Compte tenu de la gravité et de la fréquence accrue des accidents vasculaires cérébraux, de nombreuses études ont été menées pour évaluer la relation entre l'hystérectomie et / ou la ovariectomie bilatérale et le risque d'AVC avec des résultats variables. Une nouvelle étude suggère que les femmes ayant une hystérectomie et / ou une ovariectomie bilatérale ont des risques plus élevés d'AVC par rapport à ceux qui n'ont pas été chirurgicales. Les résultats de l'étude sont publiés en ligne aujourd'hui dans MénopauseThe Journal of the Menopause Society.
L'AVC est la troisième cause dominante de décès et la quatrième cause dominante de handicap dans le monde, représentant un défi de santé publique important. Par conséquent, les efforts de prévention continus qui traitent des facteurs de risque modifiables sont essentiels pour réduire le fardeau de cette maladie.

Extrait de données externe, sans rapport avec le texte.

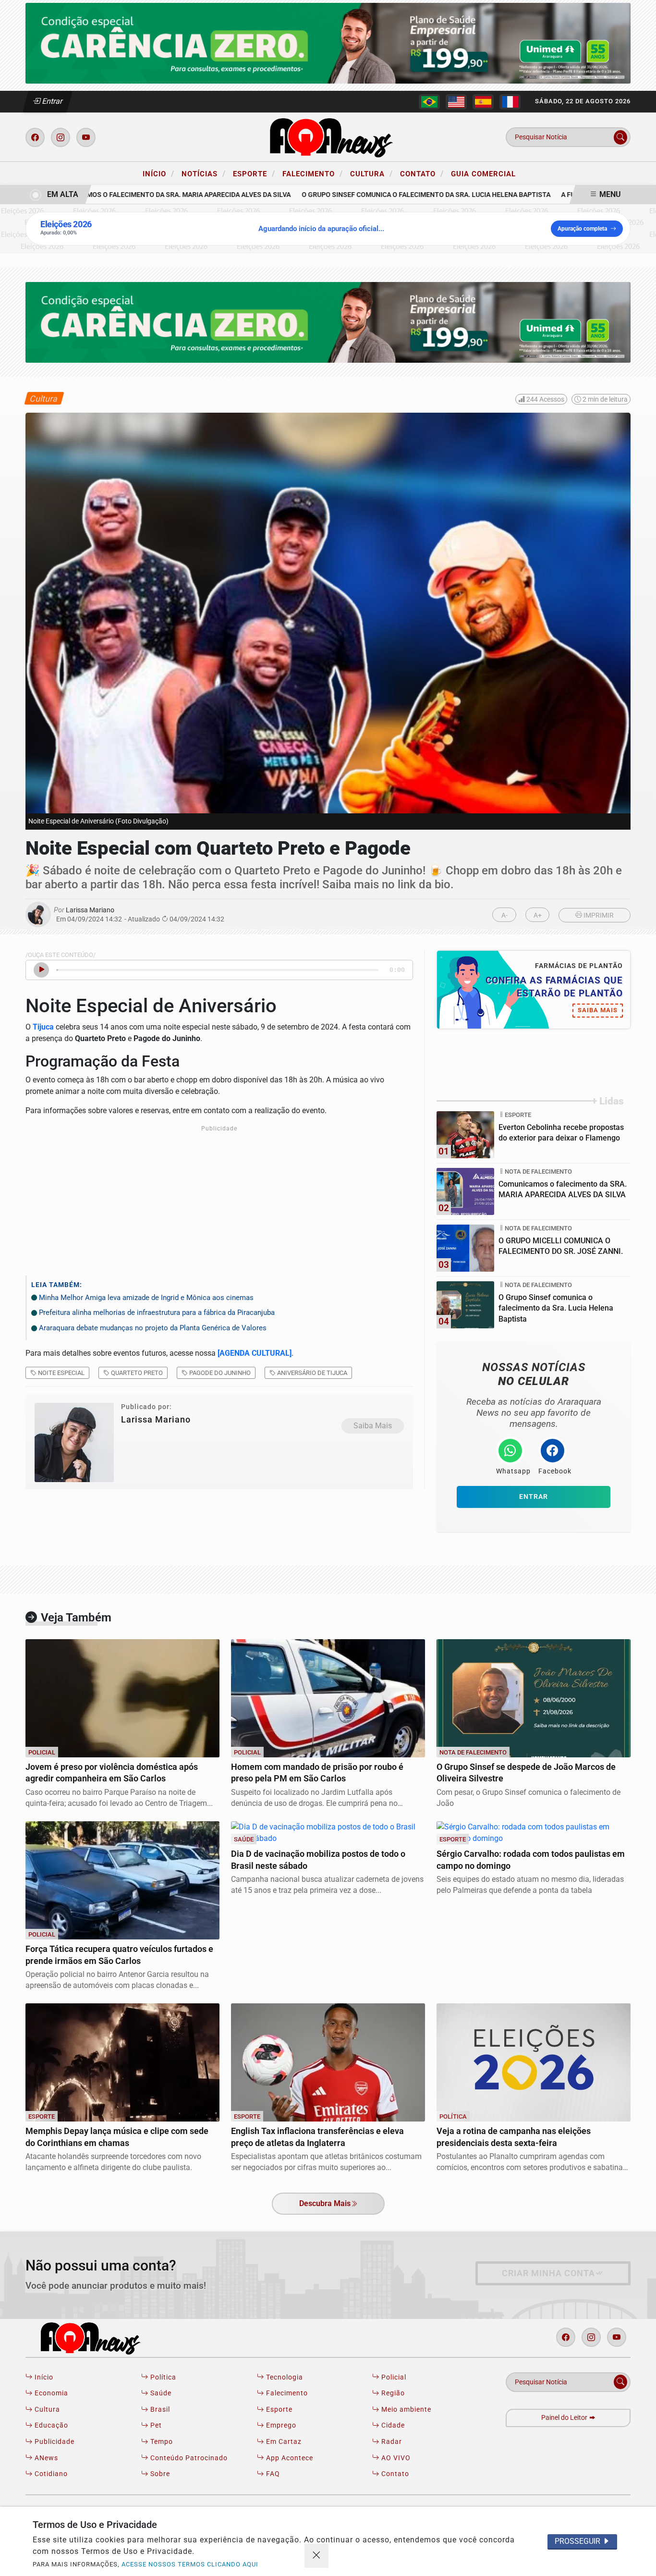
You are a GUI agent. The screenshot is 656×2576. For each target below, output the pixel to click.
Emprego (280, 2425)
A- (504, 915)
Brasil (159, 2409)
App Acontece (288, 2458)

Les niveaux d'oestrogène jouent un rôle majeur. Les femmes d'âge reproducteur présentent un risque d'AVC inférieur, tandis que les femmes ménopausées sont environ deux fois plus susceptibles d'avoir un AVC dans une décennie de la ménopause. L'hystérectomie et l'oophorectomie affectent considérablement les niveaux d'oestrogène. L'hystérectomie peut entraîner des niveaux de stéroïdes sexuels ovariens plus faibles, entraînant une ménopause antérieure. Une ovariectomie peut réduire l'estradiol sérique préménopausique de jusqu'à 80% et les niveaux d'androgènes d'environ 50% chez les femmes préménopausées et postménopausées.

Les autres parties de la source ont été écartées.